- Create an R Markdown document to prepare your answers. You should upload two (2) files on eLearning: (i) an .RMD file; and (ii) a .PDF file that is generated using “knit” in the .RMD file. Both of these files should contain the required R code, R tables and charts, and all the required explanations and answers to the questions in the homework.
- Include your name at the top of the file.
- DO NOT use an absolute directory path. I should be able to “knit” your R Markdown document to an .html/.pdf document without trying to find the input data in another directory. Test the “knit” process before uploading files on eLearning. Assume that I have the .csv file(s) mentioned below.
- DO NOT change the dataset name before importing it into R. If you rename the dataset or any variable(s), use your R script to do that.
- Label the charts appropriately. I should be able to figure out what information a chart is providing by looking at the chart title and its labels.
- Any assignment submitted after the deadline will be considered late and will not be graded.
The “Utilities” dataset includes information on 22 public utility companies in the US. The variable definitions are provided below.
Fixed_charge = fixed-charge covering ratio (income/debt)
RoR = rate of return on capital
Cost = cost per kilowatt capacity in place
Load_factor = annual load factor
Demand_growth = peak kilowatthour demand growth from 1974 to 1975
Sales = sales (kilowatthour use per year)
Nuclear = percent nuclear
Fuel_Cost = total fuel costs (cents per kilowatthour)
For Questions 1-4 below, do not scale the data.
- Compute the minimum, maximum, mean, median, and standard deviation for each of the numeric variables using data.table package. Which variable(s) has the largest variability? Explain your answer.

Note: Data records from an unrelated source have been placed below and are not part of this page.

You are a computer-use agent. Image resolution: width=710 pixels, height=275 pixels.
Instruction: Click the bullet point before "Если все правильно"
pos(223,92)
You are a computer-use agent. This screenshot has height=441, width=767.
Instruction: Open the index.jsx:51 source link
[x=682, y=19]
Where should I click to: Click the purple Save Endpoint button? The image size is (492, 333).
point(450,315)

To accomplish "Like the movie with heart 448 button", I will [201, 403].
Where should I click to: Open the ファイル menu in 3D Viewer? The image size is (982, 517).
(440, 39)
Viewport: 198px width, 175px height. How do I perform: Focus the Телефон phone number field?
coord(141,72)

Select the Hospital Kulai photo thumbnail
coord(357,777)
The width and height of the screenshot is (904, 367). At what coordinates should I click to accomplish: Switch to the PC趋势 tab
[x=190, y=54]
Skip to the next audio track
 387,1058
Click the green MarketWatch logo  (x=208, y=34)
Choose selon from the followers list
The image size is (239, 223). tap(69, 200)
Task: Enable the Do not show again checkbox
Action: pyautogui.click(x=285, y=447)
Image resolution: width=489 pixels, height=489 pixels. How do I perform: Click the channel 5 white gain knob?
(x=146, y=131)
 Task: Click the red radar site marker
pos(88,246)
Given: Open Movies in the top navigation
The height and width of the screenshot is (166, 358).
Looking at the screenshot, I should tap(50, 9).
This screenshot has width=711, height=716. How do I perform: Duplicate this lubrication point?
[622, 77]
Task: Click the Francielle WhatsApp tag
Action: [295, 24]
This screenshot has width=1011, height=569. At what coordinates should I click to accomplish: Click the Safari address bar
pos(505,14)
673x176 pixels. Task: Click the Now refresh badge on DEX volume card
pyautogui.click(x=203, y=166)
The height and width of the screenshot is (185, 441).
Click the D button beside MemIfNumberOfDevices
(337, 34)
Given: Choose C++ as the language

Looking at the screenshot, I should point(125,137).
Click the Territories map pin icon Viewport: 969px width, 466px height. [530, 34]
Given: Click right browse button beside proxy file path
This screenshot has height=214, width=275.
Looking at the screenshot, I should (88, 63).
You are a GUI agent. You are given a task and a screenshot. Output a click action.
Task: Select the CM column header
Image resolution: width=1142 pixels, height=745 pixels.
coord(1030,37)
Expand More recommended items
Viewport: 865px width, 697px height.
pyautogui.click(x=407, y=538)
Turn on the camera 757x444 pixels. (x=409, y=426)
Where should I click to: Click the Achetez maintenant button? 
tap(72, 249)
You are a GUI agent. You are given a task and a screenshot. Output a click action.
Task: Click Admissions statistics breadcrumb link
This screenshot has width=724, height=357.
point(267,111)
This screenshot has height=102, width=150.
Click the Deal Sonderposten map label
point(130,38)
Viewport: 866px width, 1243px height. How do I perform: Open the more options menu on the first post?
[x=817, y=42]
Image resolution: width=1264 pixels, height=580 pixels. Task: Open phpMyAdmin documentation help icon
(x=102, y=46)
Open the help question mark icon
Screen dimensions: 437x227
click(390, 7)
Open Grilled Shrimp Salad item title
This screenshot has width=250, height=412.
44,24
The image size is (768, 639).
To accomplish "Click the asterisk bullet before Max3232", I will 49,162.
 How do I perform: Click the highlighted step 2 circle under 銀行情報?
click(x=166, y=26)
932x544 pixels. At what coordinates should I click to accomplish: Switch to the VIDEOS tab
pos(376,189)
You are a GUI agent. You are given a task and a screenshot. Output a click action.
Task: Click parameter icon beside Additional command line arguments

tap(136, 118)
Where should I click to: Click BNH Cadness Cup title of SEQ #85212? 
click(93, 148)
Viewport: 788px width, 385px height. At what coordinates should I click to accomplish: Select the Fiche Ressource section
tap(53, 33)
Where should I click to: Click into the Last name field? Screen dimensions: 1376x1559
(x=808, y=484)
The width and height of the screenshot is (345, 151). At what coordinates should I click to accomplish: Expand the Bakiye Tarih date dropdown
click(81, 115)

- Create boxplots for each of the numeric variables. Are there any extreme values for any of the variables? Which ones? Explain your answer.
- Create a heatmap for the numeric variables. Discuss any interesting trend you see in this chart.
- Run principal component analysis using unscaled numeric variables in the dataset. How do you interpret the results from this model?
- Next, run principal component model after scaling the numeric variables. Did the results/interpretations change? How so? Explain your answers.